Information provided:

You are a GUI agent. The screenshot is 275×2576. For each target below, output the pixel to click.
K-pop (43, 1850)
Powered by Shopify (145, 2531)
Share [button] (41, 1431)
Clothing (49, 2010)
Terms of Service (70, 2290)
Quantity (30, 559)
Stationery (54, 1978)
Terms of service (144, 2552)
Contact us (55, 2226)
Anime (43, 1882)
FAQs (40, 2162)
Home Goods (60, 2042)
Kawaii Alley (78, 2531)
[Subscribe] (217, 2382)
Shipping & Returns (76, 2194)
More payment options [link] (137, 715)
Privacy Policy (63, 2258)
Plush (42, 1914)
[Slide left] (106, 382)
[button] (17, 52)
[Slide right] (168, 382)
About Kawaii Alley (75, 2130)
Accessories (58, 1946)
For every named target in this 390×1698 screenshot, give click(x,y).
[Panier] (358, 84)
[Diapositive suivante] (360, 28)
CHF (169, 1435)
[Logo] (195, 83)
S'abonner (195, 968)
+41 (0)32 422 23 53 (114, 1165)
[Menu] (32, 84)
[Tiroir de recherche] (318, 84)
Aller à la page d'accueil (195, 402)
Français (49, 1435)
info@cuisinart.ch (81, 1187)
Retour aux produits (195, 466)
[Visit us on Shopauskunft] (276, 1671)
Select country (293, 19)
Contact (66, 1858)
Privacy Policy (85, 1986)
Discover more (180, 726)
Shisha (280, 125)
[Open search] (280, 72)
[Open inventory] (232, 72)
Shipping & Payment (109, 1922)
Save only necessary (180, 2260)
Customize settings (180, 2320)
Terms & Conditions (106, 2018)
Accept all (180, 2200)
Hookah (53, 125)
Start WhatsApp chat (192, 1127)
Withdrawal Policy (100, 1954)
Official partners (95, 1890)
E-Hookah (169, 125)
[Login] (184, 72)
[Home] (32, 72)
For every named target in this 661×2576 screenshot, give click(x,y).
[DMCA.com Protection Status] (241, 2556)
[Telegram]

Task goal: Lines of the material in which the word "Terms" occurs are to be copied out.

Answer to the exercise:
Terms of Service (70, 2290)
Terms of service (144, 2552)
Terms & Conditions (106, 2018)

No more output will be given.